TRY IT | A line below contains "Click the empty gray tab strip area", and a later one contains "Screen dimensions: 426x351". Repeat both, with every line between them, exactly.

PROVIDED RECORDS |
★ ★ ★ ★
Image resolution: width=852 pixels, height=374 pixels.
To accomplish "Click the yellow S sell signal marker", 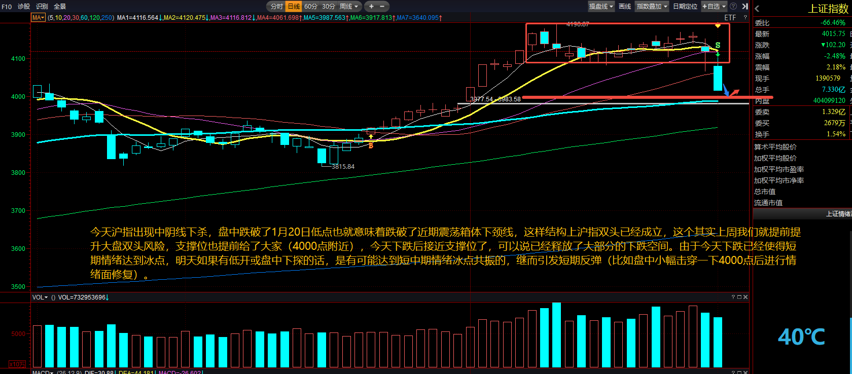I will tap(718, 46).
★ ★ ★ ★
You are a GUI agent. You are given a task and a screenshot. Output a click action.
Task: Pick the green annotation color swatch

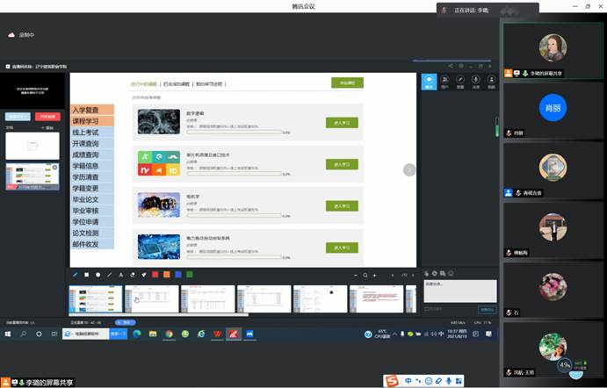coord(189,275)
★ ★ ★ ★
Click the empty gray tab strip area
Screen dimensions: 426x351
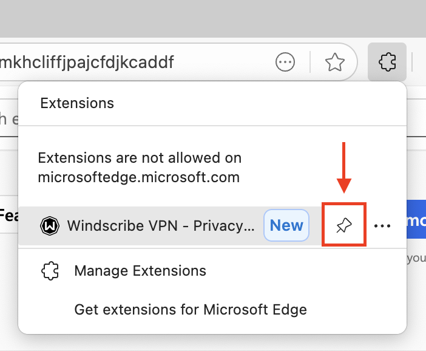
★ ★ ★ ★
EXERCISE SOLUTION |
Click the empty gray tab strip area
Screen dimensions: 426x351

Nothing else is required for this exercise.